### PROMPT 1
Answer these from the passage on CAS, one line each:
(a) Which author does the writer name as someone they may occasionally read about?
(b) Under whose wing did CAS have early success?
(c) What does the writer believe CAS thought of himself as, first and foremost?
### PROMPT 2
Carry on the passage on CAS, picking up after its last sentence.

I come to the enjoyment of literature from the consumption of the works, alone, and if I read enough of any given author's work, I form up a sort of judgement on that body of work, and make any connections to other authors with whom I'm familiar--past, present, future--as they relate to the author under consideration.
Occasionally I may read *about* an author (Hemingway) or may read some correspondence, although I do very little of this.
Occasionally I may read scholarly explorations--if any exist--but since I'm reading to please myself, I don't place much importance in such commentary.
So my speculation about CAS's personal outlook, his life habits, his career trajectory are necessarily limited by the preceding explanation. I'd seen far too much of this as an English Lit undergrad.
With CAS, I read bits and pieces published that are about him, and have read a very few of his letters. For quite a while now I've felt that he had early success as an emerging young bohemian under the wing of Sterling in the early 20th C Pacific coast aesthetes' movement.
So he had a ready-made audience of appreciative and sophisticated readers of his poetry--since I get the impression that he thought of himself as a poet, first and foremost, and at that early stage, perhaps exclusively.
For reasons of which I'm unaware, this seemed to dry up early on, and at that point, with Sterling dead, and with no new sponsor, and possibly the disintegration of the bohemian circle of which he was a part, CAS was on his own to make a living.
I suspect that this was not as he had supposed his career would evolve. It probably seemed to the young CAS a huge and unaccountable set-back--arbitrary and threatening.

### RECORDS SUPPLIED
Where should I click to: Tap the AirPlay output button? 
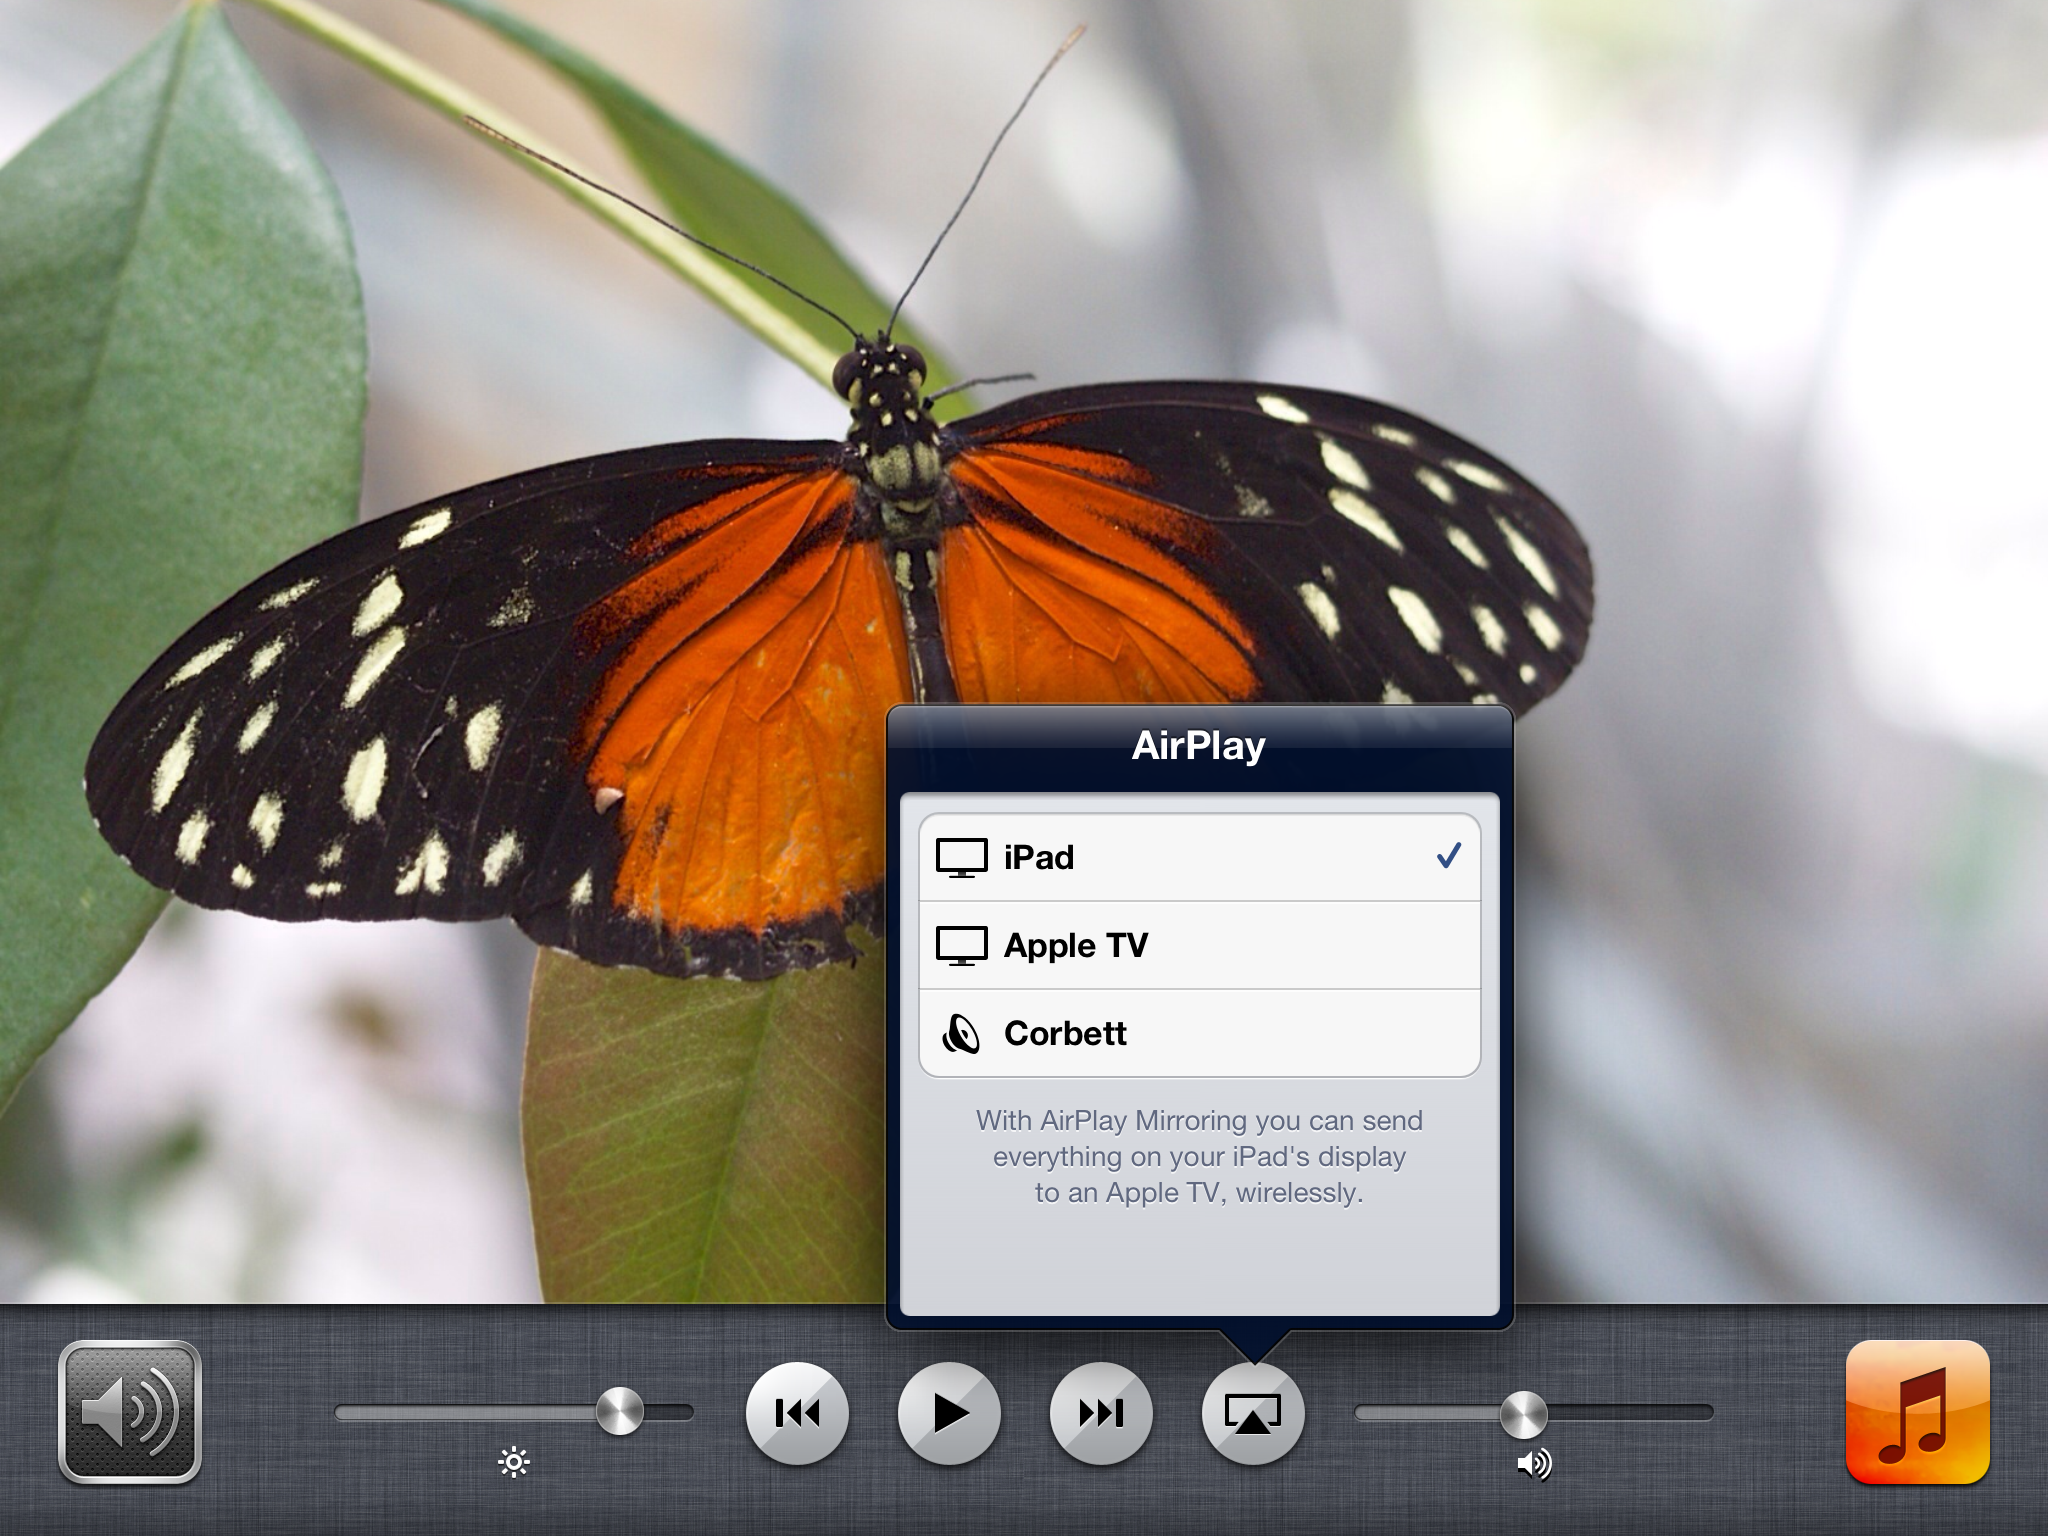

--

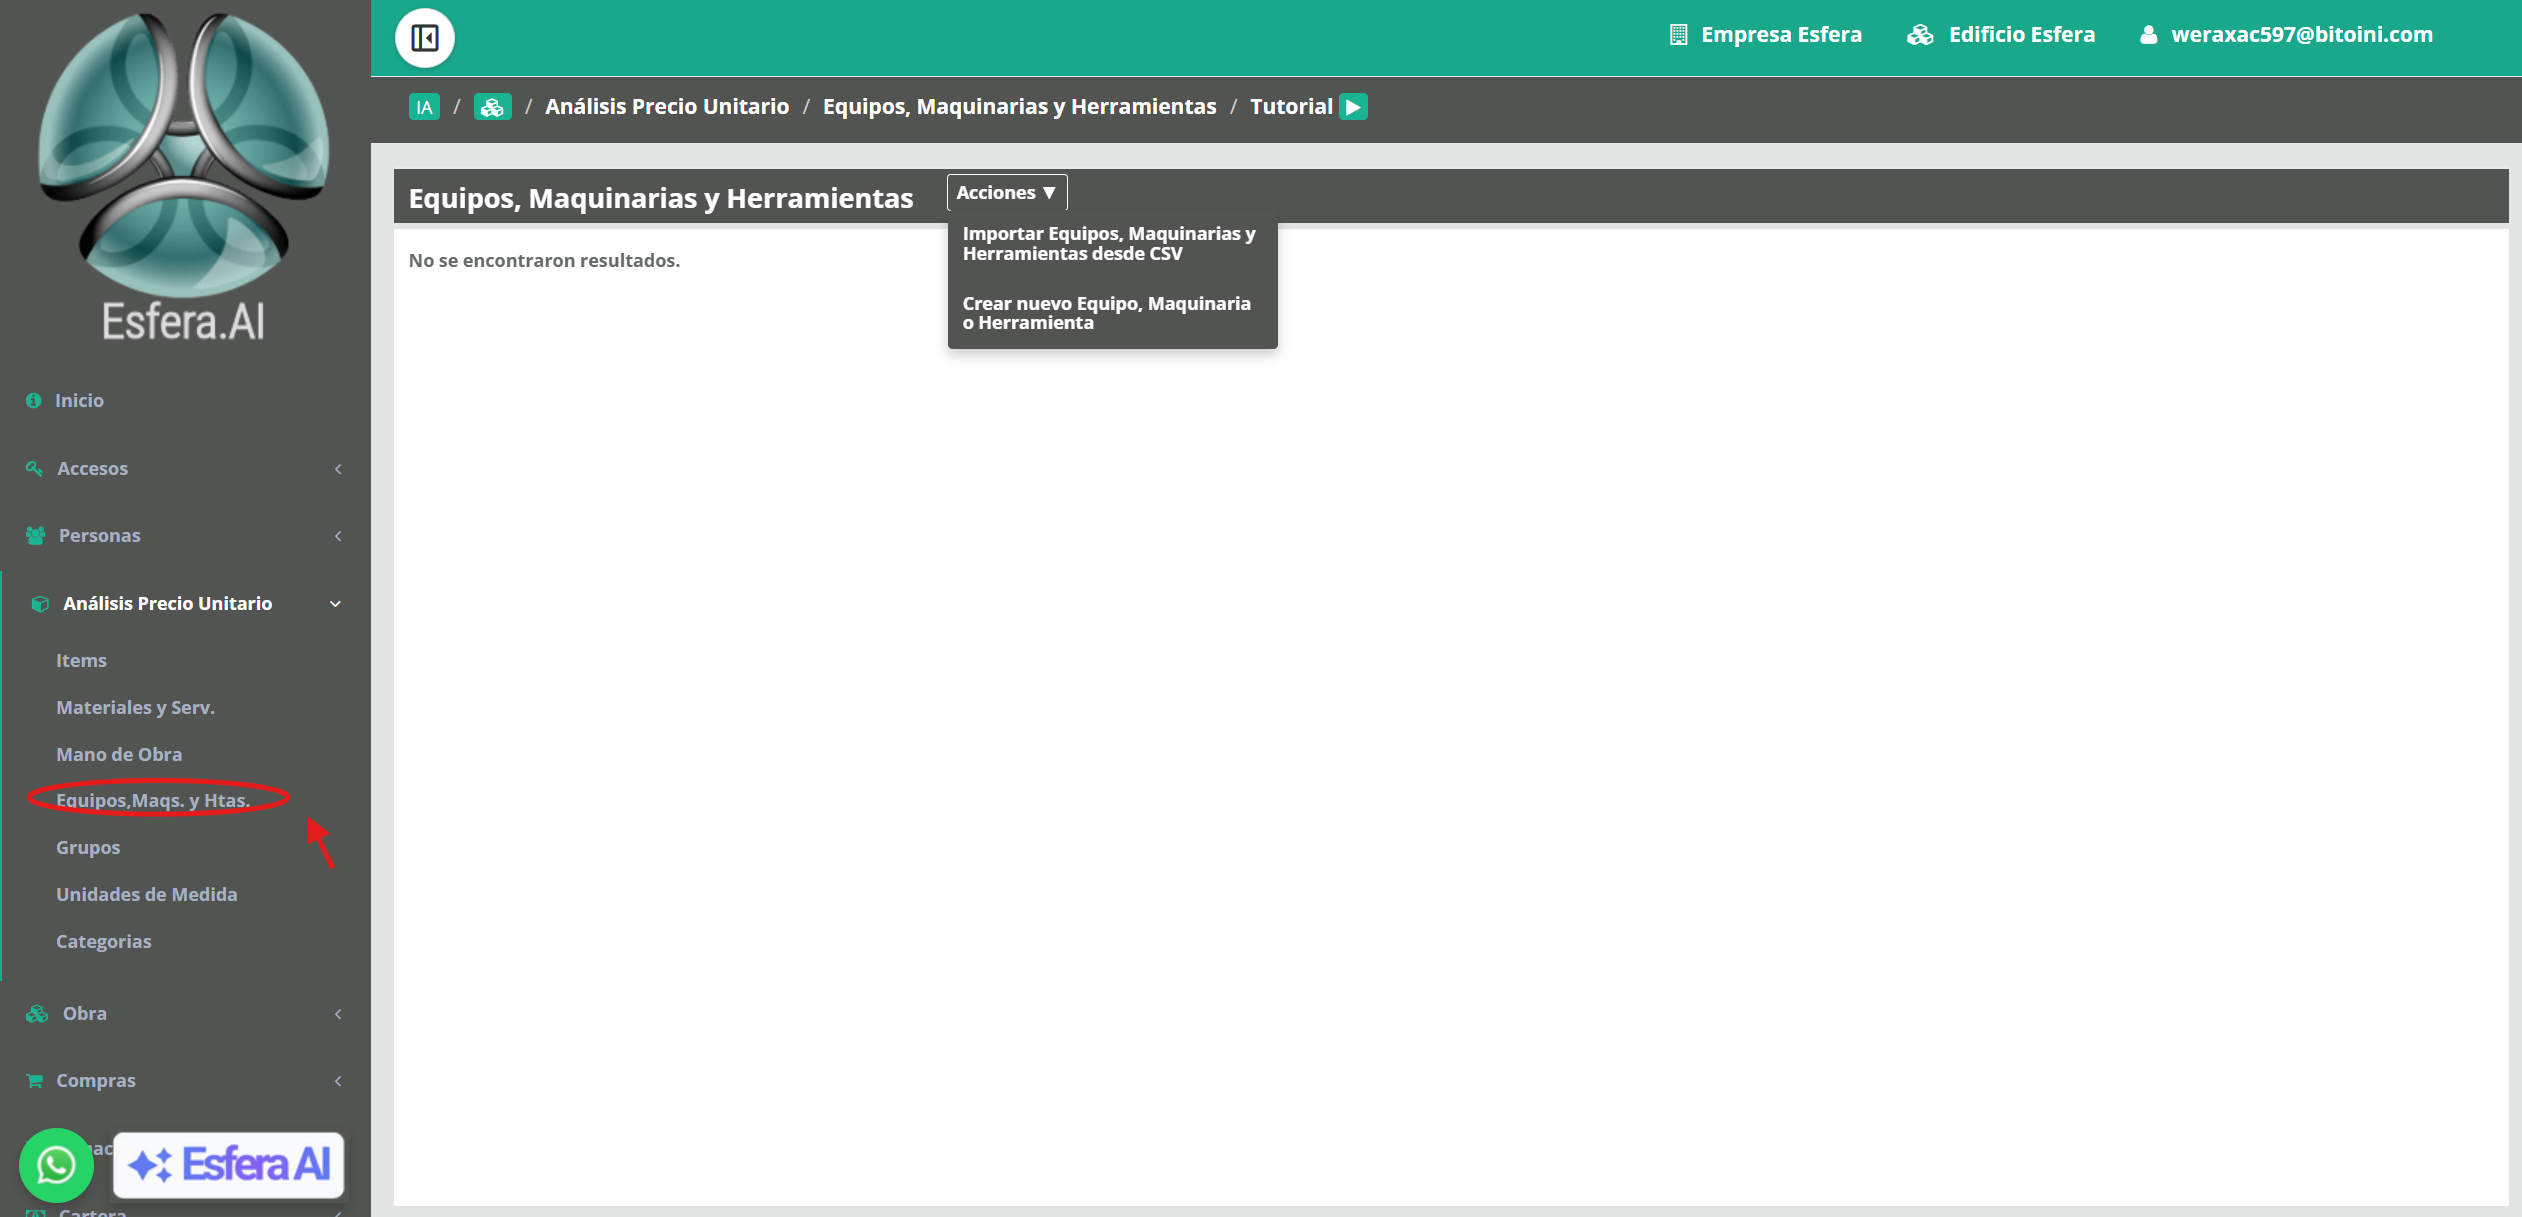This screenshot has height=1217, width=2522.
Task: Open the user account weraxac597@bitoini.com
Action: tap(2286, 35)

### TASK OUTPUT 1
(a) Hemingway
(b) Sterling
(c) A poet

### TASK OUTPUT 2
From this point he was forced by necessity into more commercial writing, and he augmented this with manual labor. He got married later in life, perhaps to find a sort of workmate to share the task of a modest survival. And essentially he died in this state: a marginal struggler who had a body of serious poetry that was, like most poetry written in the 20th C, of no commercial importance, and a significant amount of commercial prose into which his considerable poetic vocabulary, and an instinctive narrative skill, leaked. This combination produced some outstanding pulp content that rewarded the readers of popular escapist fiction with unexpected quality.
I think he, as a person, adapted fairly well to this early on (he seemed to not have had any great life expectancies as he was growing up) and basically just plowed along, writing pulp stories for a very modest living. Like newswriting, the necessity of producing work on a regular basis meant that his commercial output was of varied quality. Speaking to that, I first discovered his work in about 1969/70, in the Ballentine Zothique volume, and my readings are mostly limited to that series. These were selected and arranged by Lin Carter, and I now realize that these stories are probably among his strongest, most artistically viable stories. I've intermittently broken outside this subset of his work, but for the most part have been disappointed. It was during these forays that I formed the opinion that a lot of his commercial work was a simply uninspired effort to get a paycheck. I do not see this in Lovecraft's body of work nearly as much: there is no real variation in quality, but there is vast variation in themes and motifs that he explores, and this accounts for the varied appeal of some of his works.
Since these are only my opinions, I would welcome any thoughts/comments. It will help me to refine my view of CAS, and concomitantly, Lovecraft.
>
> I assume these differences in appearance is
> reflected in their different writing styles,
> although I can not define just how. Lovecraft was
> more methodical?, and mechanical? (although there
> is nothing intellectually mediocre or stiff about
> his writing), while Smith was more loose? No, I
> wouldn't say that either. And I don't think either
> one was ultimately better writer than the other.
> But one thing is for sure, Lovecraft would never
> have started a story similarly with an exclamation
> like this:
>
> "'Why, you big ninny! I could never marry you,'
> declared the demoiselle Dorothée, only daughter
> of the Sieur des Flèches. Her lips pouted at
> Anselme like two ripe berries. Her voice was honey
> — but honey filled with bee-stings. ..."
>
> --Clark Ashton Smith: "The Enchantress of Sylaire"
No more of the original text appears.